I rzeczywiście, jeśli będziemy miłowali siebie samych,
to nie będzie miał do nas przystępu alkohol spożywany w nadmiarze,
nikotyna, narkotyki, chuligaństwo, łamanie prawa, norm moralnych
i społecznych. Jeśli będziemy miłowali siebie samych, to obce nam
będzie wszystko to, co jest dla nas złe, niedobre i zgubne. Jeśli
będziemy kochali samych siebie, to zyskamy my sami: każdy z nas i
całe społeczeństwo.
Na koniec warto powtórzyć prymasowskie słowa do młodzieży: "

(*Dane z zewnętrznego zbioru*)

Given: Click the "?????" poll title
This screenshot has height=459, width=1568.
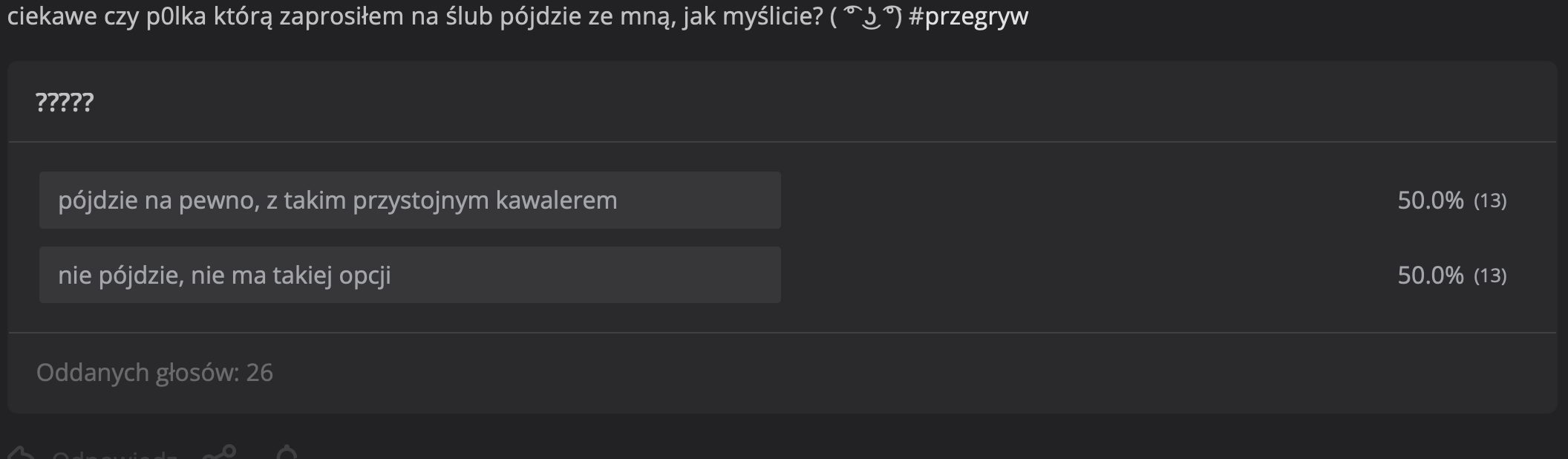Looking at the screenshot, I should point(65,102).
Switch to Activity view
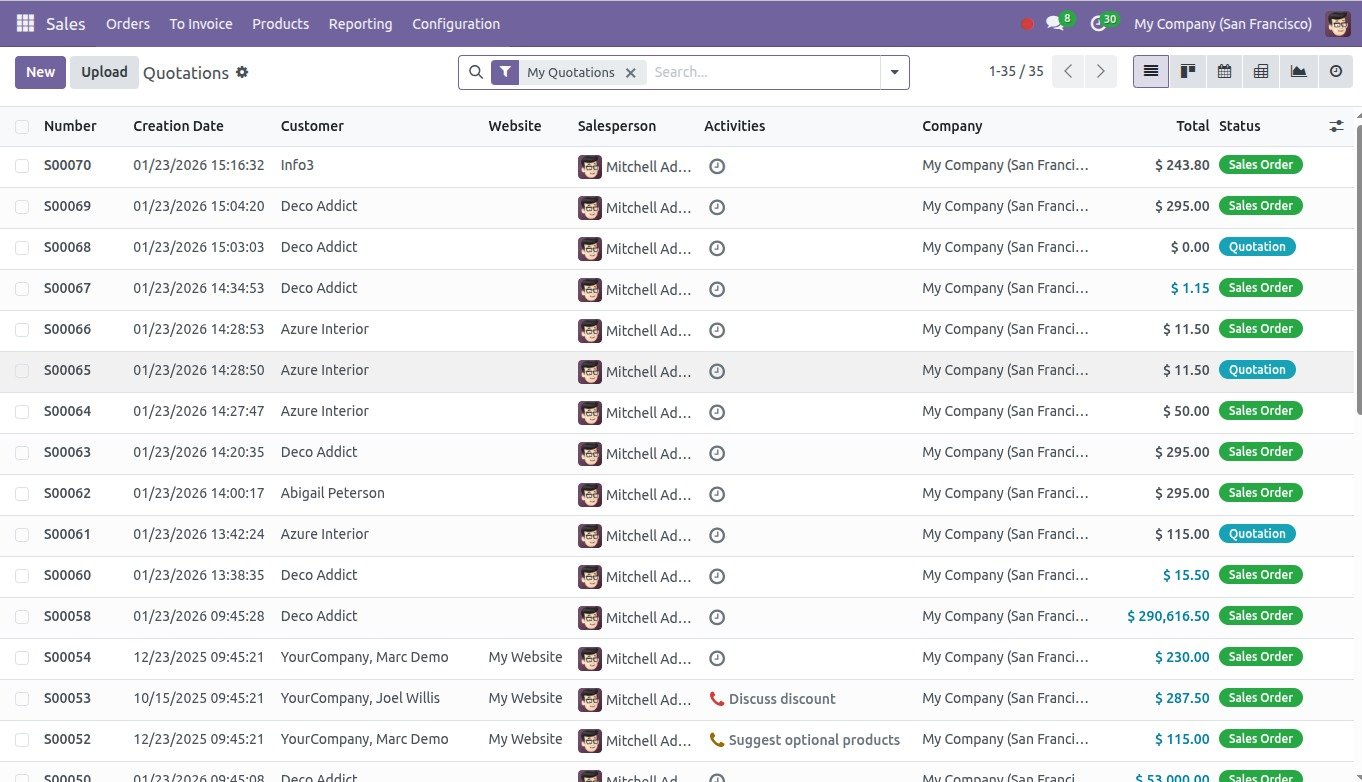This screenshot has height=782, width=1362. [1335, 72]
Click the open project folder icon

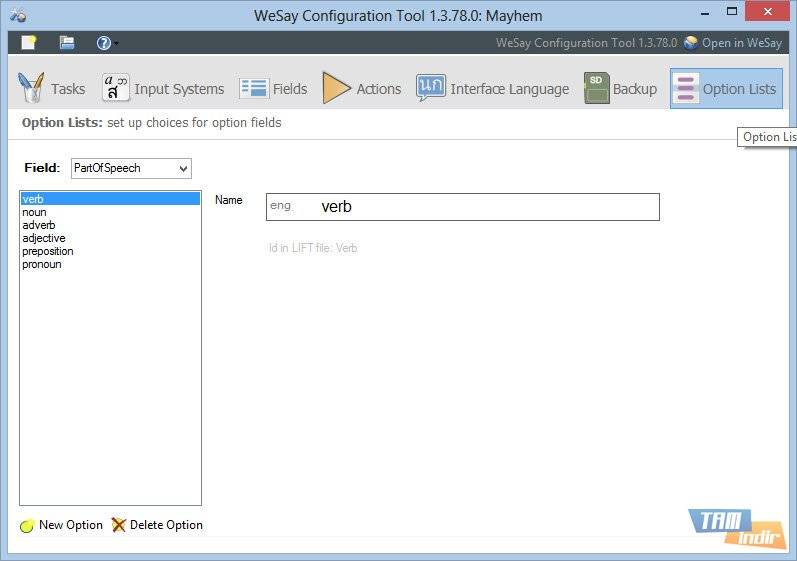[x=67, y=43]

Musicie mieć w sobie coś z orłów, serce orle i wzrok orli ku przyszłości.
Orły to wolne ptaki, bo szybują wysoko".
Do wszystkich
A tak naprawdę cytowane wyżej słowa odnoszą się do nas wszystkich, zwłaszcza żyjących w dzisiejszych trudnych czasach. Bo w dobie transformacji Polski, gdy tyle nędzy, bezrobocia i wielu z nas traci nadzieję i nie widzi żadnych perspektyw, słowa te są wezwaniem do przezwyciężenia marazmu, który przed stu laty opisał Stanisław Wyspiański mówiąc o rodakach: "Oni by mogli mieć, ale oni nie chcą chcieć". Musimy, musimy, mieć w sobie coś z orłów!